Apesar da dura realidade, existem profissões como a de Frederico Lopes que têm como missão recuperar o brincar ao ar livre. Como brinconauta na Associação 123 Macaquinho do Xinês e membro do consórcio Brincapé, Frederico afirmou que uma das formas de o fazer, sobretudo num contexto urbano, é através do conceito de “cidades mais amigas das crianças”, isto é, cidades que incluem as crianças e adotam políticas para que estas possam brincar mais, e de forma segura, nas ruas. Portugal “ainda está longe de ter cidades amigas das crianças, mas está próximo de começar a ter vizinhanças amigas das crianças”, disse Frederico Lopes, dando o exemplo de medidas que foram tomadas em cidades como Lisboa, como o aumento do espaço público e a redução da circulação automóvel, e que embora não tenham sido motivadas pelo brincar, ajudaram-no. “Enquanto adultos é preciso desformatar a ideia de que as crianças só brincam no espaço de jogo, de recreio ou no parque infantil”, reforçou.
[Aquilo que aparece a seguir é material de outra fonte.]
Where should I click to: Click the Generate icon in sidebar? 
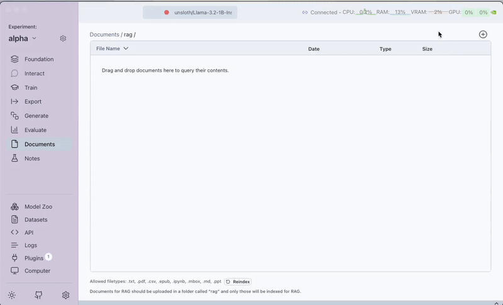[14, 116]
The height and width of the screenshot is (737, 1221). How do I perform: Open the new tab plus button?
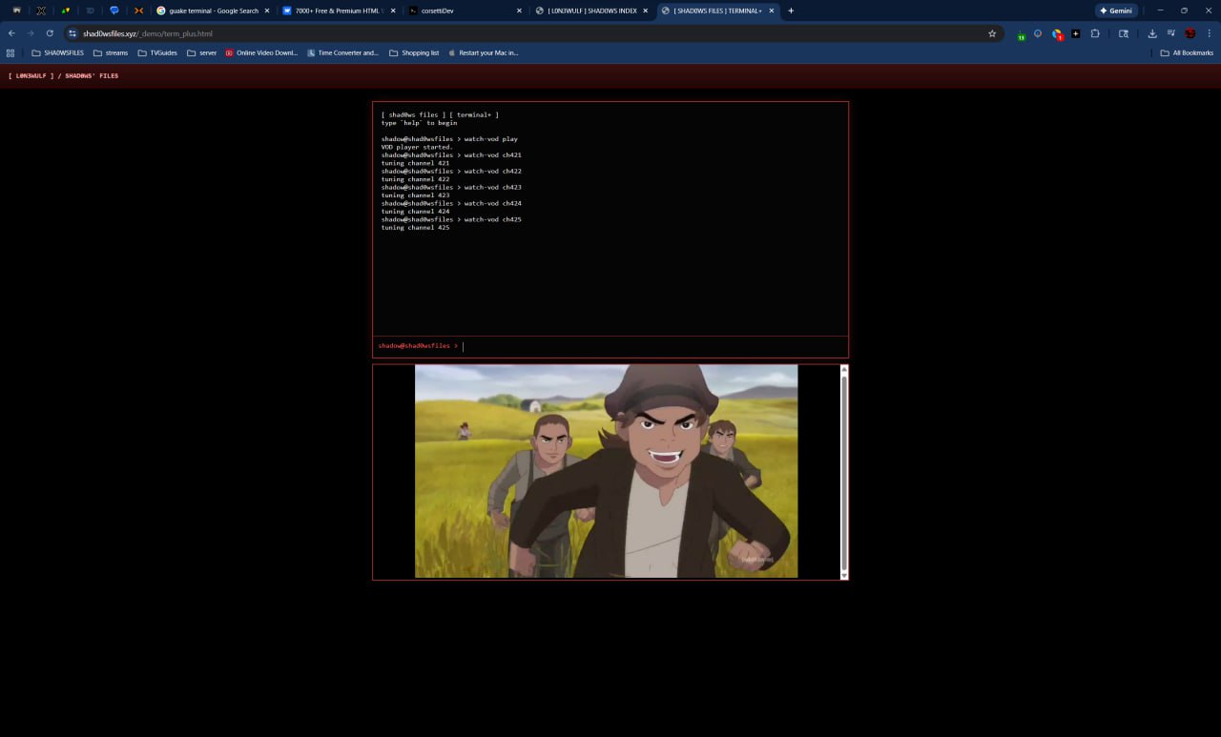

Uma ideia com a qual o formador e educador não formal Jo Claeys se identificou, ao partilhar a sua experiência de quem vive e trabalha numa zona rural. Mesmo morando na vila da Marmeleira, onde há maior liberdade para as crianças brincarem ao ar livre, inconscientemente dá por si a dizer ao filho “atenção ao carro!” quando deveria era dizer à pessoa que conduz “atenção à criança!”.

Estará na altura de repensar o atual modelo de ensino das escolas?

O público da segunda sessão das Conversas Online da Ajuda em Ação já comentava com interesse as reflexões dos quatro convidados, mas foi no momento em que a moderadora Isabel Moiçó introduziu o tópico do regresso às aulas em tempos de Covid-19 que a participação aumentou consideravelmente. Especialmente quando o investigador e professor da Faculdade de Motricidade Humana Carlos Neto referiu que esta é a altura certa para se repensar o atual modelo de ensino das escolas, sobretudo da creche ao 2º ciclo, para que “as crianças deixem de ser pequenos prisioneiros dentro da sala de aula, para poderem ser pequenos pesquisadores ao ar livre”. O novo modelo de que Carlos Neto falou durante a sua reflexão implica que a escola vá além da sala de aula, recorrendo mais ao espaço exterior, até porque isso potencia a atividade e a aprendizagem. Um espaço exterior que tem obrigatoriamente de mudar para se tornar “um espaço interessante”.

A pediatra Sara Martins concordou com a abordagem de se levar as crianças mais para o espaço exterior neste regresso às aulas e destacou a importância de se voltar à escola. A convidada defendeu que “não é de todo exequível impedir as crianças de terem contacto”, alertando que seguir por esse caminho “teria demasiadas consequências a nível psicológico e do desenvolvimento” e que o uso de máscara em crianças pequenas pode ter efeitos emocionais indesejados.

E continuar a confinar as crianças também não é a melhor solução, porque durante este período “apresentaram mais quadros de ansiedade”, lembrou Frederico Lopes. Para já, é mais sensato tomar precauções como “não mandar as crianças para escola quando estão doentes” e ter a perceção de que “as crianças representam 1% dos casos mundiais e a grande maioria são assintomáticas ou são muito pouco sintomáticas”, ressalvou Sara Martins.

“O risco é essencial ao brincar”, diz a pediatra Sara Martins

Ao longo da conversa ficou bastante claro que todos os convidados concordavam num mesmo ponto: as crianças brincam cada vez menos e, sobretudo, brincam cada vez menos ao ar livre. Isto também está a acontecer porque, como disse Jo Claeys na sua última intervenção, “como adultos, muitas vezes, temos medo de deixar as crianças brincarem, com receio que se magoem. E acabamos por cortar as asas às crianças”.

Talvez porque ainda se confunde a ideia de perigo com a de risco. “Perigo é diferente de risco. O risco é essencial ao brincar e à aprendizagem porque dá às crianças a capacidade de adaptação que elas vão aproveitar ao longo da vida toda”, fez questão de desmistificar a pediatra Sara Martins. “Uma criança saudável é aquela que tem os joelhos esfolados. Uma criança saudável é aquela que se confronta com o risco. Só quem se confronta com o risco é que tem segurança”, lembrou ainda Carlos Neto.